■ Problem:
Scan the lines below and report each one containing "logo" by copying it.

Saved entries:
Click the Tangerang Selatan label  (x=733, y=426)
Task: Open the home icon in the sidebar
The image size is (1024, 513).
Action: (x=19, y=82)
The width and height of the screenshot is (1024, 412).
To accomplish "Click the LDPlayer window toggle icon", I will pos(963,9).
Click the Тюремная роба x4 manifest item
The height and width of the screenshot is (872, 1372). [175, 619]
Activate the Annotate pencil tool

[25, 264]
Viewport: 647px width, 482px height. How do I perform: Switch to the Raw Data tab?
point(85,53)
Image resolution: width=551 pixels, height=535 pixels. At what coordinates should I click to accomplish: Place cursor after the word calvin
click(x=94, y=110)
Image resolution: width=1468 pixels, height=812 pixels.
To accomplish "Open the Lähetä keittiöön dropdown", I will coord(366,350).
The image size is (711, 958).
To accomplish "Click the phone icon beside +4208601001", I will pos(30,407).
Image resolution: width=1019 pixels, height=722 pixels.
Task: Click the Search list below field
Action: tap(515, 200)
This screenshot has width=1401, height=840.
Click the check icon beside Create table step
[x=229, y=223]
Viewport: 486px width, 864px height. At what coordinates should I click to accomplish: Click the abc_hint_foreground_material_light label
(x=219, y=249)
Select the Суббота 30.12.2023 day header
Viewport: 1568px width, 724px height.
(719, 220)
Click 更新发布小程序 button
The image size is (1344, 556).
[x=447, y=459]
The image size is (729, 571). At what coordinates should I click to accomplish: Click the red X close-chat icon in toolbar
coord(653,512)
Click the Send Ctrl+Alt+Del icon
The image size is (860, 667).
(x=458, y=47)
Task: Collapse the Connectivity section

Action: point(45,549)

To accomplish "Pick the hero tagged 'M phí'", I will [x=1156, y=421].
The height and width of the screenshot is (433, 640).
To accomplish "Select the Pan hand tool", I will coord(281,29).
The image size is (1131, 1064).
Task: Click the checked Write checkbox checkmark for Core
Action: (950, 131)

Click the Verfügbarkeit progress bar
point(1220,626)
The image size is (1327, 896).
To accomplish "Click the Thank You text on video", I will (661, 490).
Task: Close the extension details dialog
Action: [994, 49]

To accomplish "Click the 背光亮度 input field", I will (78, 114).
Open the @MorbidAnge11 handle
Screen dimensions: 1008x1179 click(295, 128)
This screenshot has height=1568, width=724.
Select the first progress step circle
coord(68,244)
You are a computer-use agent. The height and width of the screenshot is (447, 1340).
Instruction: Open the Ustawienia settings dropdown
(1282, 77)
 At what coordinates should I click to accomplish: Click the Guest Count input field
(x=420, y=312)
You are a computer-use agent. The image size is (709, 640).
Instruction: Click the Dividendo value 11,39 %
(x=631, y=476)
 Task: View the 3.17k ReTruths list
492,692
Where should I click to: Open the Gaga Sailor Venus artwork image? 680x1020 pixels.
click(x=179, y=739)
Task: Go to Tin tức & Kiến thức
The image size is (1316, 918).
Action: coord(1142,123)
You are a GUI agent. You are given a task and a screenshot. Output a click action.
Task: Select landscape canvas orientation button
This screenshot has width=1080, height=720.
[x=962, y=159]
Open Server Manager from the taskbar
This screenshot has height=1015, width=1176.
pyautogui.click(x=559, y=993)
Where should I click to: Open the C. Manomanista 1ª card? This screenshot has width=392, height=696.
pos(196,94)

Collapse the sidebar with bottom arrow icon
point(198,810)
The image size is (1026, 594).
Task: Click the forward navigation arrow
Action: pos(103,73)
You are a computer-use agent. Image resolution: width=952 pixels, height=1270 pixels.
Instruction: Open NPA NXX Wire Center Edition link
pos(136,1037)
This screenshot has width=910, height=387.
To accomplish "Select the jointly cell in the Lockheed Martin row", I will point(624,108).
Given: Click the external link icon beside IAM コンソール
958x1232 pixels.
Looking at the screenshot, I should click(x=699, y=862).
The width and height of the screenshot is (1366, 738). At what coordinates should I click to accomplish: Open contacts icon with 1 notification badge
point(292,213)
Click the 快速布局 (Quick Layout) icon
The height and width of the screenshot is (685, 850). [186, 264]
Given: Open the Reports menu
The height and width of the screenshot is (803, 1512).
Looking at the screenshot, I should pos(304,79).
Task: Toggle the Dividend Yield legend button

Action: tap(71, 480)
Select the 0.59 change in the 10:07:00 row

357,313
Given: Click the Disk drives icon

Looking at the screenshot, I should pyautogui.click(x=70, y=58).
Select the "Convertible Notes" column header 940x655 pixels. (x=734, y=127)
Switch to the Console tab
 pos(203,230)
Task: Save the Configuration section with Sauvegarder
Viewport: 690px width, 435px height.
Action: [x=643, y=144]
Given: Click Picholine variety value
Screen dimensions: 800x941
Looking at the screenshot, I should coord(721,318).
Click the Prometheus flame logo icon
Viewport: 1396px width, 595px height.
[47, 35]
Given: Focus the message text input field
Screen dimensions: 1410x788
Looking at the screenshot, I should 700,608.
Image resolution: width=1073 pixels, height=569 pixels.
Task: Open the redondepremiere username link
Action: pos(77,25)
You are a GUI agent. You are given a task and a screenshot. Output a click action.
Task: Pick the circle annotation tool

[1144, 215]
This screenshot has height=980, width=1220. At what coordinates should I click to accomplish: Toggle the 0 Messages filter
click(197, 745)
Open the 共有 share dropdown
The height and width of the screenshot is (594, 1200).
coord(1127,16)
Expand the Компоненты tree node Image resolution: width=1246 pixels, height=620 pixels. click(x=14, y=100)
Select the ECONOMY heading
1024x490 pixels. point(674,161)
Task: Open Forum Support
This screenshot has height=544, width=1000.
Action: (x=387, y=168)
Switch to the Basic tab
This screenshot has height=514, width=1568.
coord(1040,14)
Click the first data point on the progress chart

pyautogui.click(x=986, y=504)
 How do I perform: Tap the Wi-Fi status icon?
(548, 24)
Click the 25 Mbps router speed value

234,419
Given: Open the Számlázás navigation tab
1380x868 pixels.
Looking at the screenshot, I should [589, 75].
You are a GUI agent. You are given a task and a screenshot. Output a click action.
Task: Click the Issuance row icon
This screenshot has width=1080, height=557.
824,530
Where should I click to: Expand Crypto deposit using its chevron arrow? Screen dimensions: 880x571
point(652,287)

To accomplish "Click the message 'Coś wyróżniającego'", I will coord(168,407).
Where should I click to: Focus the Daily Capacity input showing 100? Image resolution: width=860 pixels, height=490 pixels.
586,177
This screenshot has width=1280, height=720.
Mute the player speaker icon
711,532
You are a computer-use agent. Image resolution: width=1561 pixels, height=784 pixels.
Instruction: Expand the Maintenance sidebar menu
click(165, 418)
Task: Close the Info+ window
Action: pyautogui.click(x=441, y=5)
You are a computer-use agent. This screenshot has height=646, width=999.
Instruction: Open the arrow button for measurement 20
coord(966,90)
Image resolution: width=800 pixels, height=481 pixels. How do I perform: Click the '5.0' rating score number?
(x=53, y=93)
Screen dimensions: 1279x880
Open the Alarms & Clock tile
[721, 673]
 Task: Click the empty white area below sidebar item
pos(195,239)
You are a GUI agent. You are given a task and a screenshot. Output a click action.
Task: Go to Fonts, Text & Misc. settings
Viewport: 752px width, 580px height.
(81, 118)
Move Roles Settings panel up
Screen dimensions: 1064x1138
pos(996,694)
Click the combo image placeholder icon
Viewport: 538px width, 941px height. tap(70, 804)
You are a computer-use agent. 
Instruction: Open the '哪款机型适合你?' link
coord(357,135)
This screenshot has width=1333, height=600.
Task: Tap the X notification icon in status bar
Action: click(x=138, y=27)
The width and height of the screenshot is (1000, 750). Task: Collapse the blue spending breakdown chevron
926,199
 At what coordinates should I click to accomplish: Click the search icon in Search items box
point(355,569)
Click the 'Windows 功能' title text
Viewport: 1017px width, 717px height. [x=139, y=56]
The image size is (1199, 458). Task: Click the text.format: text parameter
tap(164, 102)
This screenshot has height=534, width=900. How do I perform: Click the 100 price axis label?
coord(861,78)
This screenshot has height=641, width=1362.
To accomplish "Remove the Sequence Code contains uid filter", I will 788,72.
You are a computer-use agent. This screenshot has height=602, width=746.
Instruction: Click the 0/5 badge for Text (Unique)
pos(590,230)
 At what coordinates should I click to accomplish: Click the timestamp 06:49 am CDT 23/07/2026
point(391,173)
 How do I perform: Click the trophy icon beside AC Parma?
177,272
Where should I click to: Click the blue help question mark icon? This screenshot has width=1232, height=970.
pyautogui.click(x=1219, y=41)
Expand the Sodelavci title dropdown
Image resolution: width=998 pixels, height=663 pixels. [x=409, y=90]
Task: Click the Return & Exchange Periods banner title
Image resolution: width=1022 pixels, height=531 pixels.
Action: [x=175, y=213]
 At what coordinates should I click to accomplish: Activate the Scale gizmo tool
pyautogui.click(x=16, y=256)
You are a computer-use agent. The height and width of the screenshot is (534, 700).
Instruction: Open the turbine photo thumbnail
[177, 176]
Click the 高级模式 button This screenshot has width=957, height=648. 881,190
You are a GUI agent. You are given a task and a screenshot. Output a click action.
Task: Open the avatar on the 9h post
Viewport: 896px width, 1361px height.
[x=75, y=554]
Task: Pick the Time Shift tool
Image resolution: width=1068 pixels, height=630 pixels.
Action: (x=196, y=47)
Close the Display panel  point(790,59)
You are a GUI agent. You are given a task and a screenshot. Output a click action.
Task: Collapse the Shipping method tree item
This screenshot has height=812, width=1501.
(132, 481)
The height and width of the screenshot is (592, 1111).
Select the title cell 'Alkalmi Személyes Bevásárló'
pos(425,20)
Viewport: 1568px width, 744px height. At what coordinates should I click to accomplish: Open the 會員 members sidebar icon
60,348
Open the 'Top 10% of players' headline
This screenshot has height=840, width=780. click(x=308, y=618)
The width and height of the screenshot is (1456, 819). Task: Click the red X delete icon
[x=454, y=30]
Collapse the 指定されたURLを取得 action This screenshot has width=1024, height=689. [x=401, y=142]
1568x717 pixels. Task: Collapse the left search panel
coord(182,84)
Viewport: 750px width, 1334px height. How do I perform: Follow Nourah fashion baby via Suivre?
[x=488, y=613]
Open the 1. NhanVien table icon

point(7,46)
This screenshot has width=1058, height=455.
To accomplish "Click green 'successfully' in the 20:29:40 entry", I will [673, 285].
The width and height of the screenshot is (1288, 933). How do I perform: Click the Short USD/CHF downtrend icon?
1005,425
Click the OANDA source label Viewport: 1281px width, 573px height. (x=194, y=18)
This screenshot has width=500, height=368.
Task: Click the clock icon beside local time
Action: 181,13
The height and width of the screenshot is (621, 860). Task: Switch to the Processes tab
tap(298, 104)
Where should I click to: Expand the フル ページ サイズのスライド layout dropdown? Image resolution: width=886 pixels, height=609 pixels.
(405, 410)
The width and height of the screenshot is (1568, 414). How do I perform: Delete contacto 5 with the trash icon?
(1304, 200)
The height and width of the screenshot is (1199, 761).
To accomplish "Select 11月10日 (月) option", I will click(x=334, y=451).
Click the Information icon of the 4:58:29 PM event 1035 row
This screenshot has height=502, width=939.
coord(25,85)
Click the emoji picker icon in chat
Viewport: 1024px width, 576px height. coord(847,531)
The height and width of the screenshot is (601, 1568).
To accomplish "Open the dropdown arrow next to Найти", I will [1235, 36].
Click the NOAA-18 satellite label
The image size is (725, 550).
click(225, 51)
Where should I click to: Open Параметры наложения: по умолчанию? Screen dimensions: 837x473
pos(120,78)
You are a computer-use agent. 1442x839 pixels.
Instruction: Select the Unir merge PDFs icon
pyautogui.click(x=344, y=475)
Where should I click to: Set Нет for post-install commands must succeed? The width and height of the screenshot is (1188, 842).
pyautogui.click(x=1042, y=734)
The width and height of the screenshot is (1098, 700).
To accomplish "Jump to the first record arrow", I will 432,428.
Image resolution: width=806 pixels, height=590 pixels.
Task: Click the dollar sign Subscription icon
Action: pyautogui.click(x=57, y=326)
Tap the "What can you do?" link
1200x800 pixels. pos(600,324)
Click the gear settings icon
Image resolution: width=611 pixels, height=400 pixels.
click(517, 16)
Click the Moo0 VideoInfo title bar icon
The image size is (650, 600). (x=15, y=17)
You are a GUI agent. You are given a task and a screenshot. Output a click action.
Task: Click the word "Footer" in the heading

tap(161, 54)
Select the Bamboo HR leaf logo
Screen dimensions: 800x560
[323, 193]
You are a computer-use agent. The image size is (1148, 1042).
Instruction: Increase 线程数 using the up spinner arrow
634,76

■ Solution to this problem:
Click the Prometheus flame logo icon
Select the Bamboo HR leaf logo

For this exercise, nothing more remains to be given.